U.S. Senator Lindsey Graham (R-SC) and Senator Chuck Schumer (D-NY) (R) speak during a push for new bipartisan media shield legislation during a news conference at the U.S. Capitol in Washington, July 17, 2013. Also pictured is co-sponsor Senator Amy Klobuchar (D-MN) (L). REUTERS/Jonathan Ernst (UNITED STATES - Tags: POLITICS MEDIA) Sen. Lindsey Graham (R-S.C.)  (Jonathan Ernst/Reuters)

Senator Lindsey Graham (R-S.C.) called on Senate leaders to allow a vote before the midterm elections on a proposal that would ban abortions after 20 weeks, even if it might not have the support to pass.

"I'm asking for Senator McConnell and Senator Reid to allow us to vote on this, in 2014. I know we are really busy around here and there's no room to do anything, but we'll find some time to talk about this issue," he said Thursday during a news conference with Sen. Rob Portman (R-Ohio) and several other members of the antiabortion community.

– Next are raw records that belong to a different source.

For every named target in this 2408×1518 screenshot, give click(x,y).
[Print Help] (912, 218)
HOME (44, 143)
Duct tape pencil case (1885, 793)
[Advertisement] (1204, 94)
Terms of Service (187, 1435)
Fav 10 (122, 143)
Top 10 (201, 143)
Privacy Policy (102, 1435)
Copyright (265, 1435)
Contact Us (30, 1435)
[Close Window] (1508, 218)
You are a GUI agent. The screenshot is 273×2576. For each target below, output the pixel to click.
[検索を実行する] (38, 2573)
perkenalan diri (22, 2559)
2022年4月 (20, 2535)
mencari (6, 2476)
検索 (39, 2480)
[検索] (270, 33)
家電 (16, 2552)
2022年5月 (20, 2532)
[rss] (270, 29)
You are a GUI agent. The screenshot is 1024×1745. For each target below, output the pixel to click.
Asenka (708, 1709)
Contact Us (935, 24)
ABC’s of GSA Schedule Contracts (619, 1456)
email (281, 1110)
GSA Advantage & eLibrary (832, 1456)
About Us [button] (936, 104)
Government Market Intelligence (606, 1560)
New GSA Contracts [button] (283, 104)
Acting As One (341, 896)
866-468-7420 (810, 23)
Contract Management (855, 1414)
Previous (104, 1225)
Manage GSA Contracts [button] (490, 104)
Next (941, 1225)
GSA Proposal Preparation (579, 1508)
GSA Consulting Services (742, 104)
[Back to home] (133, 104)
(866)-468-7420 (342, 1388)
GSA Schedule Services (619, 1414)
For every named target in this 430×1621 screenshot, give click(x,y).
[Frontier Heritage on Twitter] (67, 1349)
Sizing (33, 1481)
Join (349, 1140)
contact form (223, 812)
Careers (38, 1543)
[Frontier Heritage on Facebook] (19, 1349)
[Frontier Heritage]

While Graham conceded that there would be "short of 50" votes for the "Pain-Capable Unborn Child Protection Act," he said support would grow as the public better understood the legislation.

Graham's bill would ban abortions starting at 20 weeks of gestation except in cases of rape, "incest against a minor" or when the mother's life is in danger.

A similar bill passed the Republican-controlled House in June.

Graham's proposal marks the second time in as many weeks that the South Carolinian has publically pushed issues popular with the right.

Last week, Graham pledged to block executive nominations until Congress was able to interview survivors of the attack last year on the U.S. consulate in Benghazi.

Graham, who faces a primary challenge from the right next summer, brushed away a question about the timing of the proposal that has little chance of going anywhere in the Democratically controlled Senate.

"I came into the political arena pro-life, and I will leave pro-life," he said. "Now whether or not I leave next June or some later period, will be up to the voters in South Carolina."

The right blasted Graham as recently as last month for his refusal to support a proposal to tie the debt ceiling and government shutdown to defunding the Affordable Care Act.

On Thursday, Graham said this most recent proposal would likely do little to erase other issues with his record.

"Did I wake up because I got a primary and say, 'Hey, let's be pro-life?' No, I'm honored to do this, this is important to me, this is why I want to be a senator, " he said. "Will it wipe away all the other criticisms?  No."